**** DATA ROWS

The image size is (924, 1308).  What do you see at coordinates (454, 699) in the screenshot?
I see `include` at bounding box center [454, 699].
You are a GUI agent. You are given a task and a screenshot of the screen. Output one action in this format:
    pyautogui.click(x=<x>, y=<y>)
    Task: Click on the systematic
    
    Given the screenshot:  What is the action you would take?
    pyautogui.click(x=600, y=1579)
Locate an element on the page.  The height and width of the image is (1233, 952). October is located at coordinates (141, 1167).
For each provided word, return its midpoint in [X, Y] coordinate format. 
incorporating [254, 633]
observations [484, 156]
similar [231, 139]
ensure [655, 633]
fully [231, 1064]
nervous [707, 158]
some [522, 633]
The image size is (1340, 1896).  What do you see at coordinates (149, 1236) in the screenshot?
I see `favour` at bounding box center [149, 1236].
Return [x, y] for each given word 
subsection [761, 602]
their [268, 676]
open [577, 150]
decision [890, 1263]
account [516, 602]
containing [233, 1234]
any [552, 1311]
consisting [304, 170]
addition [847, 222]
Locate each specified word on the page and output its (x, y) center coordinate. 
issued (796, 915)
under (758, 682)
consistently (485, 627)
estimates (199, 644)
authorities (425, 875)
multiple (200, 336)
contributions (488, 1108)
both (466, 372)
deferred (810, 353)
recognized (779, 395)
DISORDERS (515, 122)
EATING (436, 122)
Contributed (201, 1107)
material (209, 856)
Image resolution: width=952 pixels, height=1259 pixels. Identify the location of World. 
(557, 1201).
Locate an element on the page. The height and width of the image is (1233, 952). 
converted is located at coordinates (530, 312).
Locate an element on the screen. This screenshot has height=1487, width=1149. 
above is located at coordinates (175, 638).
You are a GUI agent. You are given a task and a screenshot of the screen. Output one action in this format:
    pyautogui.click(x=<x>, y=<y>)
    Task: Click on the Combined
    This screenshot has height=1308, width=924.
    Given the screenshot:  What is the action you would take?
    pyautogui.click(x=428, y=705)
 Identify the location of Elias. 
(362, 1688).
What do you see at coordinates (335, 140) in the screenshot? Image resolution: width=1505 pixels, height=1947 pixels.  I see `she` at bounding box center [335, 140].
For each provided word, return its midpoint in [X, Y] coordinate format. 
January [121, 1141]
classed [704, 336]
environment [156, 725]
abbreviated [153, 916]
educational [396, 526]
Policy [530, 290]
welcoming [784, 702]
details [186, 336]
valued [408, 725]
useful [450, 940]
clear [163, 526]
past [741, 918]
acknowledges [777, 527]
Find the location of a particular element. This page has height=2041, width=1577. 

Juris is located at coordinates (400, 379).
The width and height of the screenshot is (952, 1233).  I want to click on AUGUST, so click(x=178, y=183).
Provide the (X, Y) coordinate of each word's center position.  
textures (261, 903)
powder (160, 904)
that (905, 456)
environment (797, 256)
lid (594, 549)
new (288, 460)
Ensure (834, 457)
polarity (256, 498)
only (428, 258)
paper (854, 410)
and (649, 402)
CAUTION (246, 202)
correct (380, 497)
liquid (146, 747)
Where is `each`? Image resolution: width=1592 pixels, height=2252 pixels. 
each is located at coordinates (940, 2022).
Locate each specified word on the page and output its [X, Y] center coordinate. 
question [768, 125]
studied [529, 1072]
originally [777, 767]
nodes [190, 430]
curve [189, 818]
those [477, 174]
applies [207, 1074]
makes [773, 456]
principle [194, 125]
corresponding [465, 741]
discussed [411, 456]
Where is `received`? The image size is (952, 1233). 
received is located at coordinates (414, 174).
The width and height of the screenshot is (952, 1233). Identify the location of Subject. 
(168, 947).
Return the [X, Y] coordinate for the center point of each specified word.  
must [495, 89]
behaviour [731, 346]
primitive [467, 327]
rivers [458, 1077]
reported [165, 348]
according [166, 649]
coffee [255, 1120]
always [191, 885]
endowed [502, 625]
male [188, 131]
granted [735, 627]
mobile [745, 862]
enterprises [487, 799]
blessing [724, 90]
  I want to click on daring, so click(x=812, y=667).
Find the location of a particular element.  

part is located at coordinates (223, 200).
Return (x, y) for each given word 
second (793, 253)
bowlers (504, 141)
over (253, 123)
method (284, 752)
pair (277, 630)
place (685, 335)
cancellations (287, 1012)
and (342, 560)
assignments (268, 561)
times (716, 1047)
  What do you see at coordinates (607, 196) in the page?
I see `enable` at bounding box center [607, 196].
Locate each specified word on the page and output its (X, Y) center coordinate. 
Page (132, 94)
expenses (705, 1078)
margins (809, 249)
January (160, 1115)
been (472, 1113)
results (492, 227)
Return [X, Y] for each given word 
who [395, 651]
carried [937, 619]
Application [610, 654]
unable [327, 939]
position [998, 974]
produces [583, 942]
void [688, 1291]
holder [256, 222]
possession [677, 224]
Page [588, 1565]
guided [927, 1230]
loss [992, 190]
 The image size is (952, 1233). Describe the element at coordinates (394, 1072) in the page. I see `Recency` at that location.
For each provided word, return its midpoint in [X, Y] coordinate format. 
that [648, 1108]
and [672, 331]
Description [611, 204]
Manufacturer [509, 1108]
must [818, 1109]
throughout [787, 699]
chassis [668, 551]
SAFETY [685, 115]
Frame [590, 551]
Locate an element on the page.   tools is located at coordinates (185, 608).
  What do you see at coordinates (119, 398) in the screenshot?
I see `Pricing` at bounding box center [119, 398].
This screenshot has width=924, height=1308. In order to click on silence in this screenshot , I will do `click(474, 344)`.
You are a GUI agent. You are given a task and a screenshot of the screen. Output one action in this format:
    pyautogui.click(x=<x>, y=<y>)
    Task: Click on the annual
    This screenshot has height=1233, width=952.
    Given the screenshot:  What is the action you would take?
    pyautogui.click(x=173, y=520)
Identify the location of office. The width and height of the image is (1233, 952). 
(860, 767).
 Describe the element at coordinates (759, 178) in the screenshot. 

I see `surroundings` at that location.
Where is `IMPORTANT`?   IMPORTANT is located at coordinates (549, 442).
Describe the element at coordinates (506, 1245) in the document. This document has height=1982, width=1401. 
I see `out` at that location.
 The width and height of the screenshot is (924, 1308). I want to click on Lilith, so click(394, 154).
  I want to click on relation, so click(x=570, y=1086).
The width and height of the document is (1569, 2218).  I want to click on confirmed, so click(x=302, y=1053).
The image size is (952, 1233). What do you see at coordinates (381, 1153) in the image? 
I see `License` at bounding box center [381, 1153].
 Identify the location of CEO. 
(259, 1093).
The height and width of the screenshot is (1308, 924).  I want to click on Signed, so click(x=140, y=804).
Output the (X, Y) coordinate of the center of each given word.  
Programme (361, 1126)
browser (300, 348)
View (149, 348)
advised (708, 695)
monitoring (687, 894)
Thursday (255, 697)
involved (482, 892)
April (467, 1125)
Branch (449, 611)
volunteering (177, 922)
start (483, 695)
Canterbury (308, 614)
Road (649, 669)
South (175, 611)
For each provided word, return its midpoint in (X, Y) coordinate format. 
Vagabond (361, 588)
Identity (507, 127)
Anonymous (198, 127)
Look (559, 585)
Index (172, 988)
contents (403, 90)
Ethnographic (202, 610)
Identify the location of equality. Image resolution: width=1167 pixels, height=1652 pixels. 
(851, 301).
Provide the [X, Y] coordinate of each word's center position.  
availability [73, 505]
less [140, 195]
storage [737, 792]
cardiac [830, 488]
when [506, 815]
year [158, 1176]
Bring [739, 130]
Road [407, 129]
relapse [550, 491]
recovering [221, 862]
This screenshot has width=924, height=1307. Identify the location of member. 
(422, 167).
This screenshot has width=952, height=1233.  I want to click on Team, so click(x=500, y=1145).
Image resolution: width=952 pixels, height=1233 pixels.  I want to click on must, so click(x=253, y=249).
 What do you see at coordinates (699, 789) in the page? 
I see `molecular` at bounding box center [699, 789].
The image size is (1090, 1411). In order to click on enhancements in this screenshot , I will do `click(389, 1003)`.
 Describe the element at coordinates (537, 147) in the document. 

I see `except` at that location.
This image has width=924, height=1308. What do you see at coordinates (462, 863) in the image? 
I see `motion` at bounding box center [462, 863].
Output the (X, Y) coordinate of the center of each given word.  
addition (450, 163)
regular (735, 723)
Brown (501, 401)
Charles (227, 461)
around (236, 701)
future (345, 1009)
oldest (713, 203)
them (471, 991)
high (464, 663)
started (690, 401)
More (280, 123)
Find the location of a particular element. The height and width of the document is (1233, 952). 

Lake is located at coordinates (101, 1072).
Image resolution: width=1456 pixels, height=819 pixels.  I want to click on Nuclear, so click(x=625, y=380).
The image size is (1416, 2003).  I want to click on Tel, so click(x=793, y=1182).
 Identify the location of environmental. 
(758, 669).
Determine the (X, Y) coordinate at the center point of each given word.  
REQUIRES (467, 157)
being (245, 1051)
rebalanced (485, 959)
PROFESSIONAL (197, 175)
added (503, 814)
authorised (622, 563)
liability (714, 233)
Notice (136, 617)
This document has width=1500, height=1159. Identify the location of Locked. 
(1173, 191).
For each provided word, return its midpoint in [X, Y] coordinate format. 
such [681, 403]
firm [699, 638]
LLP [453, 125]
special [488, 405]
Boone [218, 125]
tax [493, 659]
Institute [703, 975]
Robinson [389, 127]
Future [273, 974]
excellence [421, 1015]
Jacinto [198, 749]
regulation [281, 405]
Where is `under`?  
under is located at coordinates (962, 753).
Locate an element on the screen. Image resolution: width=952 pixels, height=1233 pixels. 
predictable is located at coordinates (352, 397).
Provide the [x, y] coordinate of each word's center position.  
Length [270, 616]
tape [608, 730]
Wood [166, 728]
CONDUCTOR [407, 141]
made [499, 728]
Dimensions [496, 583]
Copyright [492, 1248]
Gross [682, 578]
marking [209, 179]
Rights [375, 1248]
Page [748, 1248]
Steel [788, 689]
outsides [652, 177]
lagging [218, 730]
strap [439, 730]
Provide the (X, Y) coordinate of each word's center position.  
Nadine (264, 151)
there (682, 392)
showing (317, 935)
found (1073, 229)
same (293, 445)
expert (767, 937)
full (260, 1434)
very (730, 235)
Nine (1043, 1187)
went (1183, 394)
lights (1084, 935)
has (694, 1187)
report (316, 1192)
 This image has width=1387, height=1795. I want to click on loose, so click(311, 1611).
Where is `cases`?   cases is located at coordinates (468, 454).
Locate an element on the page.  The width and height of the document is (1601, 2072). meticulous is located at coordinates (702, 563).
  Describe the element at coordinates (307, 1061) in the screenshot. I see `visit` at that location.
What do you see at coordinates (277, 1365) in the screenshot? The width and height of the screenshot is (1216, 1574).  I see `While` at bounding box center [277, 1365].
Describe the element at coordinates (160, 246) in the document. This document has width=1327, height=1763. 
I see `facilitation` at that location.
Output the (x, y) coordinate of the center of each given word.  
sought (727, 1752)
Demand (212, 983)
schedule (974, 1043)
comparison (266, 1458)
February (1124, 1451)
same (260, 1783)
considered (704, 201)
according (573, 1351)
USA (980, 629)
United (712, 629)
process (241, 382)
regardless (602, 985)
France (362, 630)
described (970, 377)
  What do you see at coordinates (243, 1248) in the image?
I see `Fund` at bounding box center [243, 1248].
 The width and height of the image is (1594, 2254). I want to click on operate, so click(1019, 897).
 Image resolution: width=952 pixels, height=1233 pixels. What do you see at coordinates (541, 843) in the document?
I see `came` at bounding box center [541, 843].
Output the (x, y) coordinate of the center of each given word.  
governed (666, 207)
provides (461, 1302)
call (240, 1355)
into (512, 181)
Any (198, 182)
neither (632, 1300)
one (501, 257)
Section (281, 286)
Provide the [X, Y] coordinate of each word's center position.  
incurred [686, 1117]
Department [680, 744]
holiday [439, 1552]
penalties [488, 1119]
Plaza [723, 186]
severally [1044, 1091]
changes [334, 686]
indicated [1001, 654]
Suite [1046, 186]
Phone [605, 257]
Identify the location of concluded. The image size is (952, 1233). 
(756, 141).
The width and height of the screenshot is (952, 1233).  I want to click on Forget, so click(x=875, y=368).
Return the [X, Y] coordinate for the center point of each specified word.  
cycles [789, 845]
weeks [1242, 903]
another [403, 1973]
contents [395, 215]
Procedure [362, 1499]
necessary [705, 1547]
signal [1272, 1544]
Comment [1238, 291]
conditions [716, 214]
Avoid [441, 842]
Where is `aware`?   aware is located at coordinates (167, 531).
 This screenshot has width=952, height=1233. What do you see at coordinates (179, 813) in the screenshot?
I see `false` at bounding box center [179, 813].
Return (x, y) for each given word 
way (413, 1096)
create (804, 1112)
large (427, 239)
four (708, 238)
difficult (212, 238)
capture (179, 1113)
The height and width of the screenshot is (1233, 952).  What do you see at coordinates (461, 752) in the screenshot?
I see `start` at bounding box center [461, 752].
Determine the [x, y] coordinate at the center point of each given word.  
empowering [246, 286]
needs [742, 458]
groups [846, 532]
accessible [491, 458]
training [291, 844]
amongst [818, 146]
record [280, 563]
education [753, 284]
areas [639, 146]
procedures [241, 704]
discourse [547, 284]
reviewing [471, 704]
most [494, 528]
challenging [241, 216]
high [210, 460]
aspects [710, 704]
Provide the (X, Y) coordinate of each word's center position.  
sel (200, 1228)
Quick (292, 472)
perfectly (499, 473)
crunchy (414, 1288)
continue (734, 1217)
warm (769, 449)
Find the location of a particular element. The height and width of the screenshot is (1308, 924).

********

TO DO — Can you copy out, unchanged, the part of the entries that opens with the line containing "so click(x=500, y=1145)." and closes with the line containing "The image size is (1416, 2003).", both of those lines included?

WRITTEN SOLUTION —
This screenshot has width=952, height=1233.  I want to click on Team, so click(x=500, y=1145).
Image resolution: width=952 pixels, height=1233 pixels.  I want to click on must, so click(x=253, y=249).
 What do you see at coordinates (699, 789) in the page? 
I see `molecular` at bounding box center [699, 789].
The image size is (1090, 1411). In order to click on enhancements in this screenshot , I will do `click(389, 1003)`.
 Describe the element at coordinates (537, 147) in the document. 

I see `except` at that location.
This image has width=924, height=1308. What do you see at coordinates (462, 863) in the image? 
I see `motion` at bounding box center [462, 863].
Output the (X, Y) coordinate of the center of each given word.  
addition (450, 163)
regular (735, 723)
Brown (501, 401)
Charles (227, 461)
around (236, 701)
future (345, 1009)
oldest (713, 203)
them (471, 991)
high (464, 663)
started (690, 401)
More (280, 123)
Find the location of a particular element. The height and width of the document is (1233, 952). 

Lake is located at coordinates (101, 1072).
Image resolution: width=1456 pixels, height=819 pixels.  I want to click on Nuclear, so click(x=625, y=380).
The image size is (1416, 2003).  I want to click on Tel, so click(x=793, y=1182).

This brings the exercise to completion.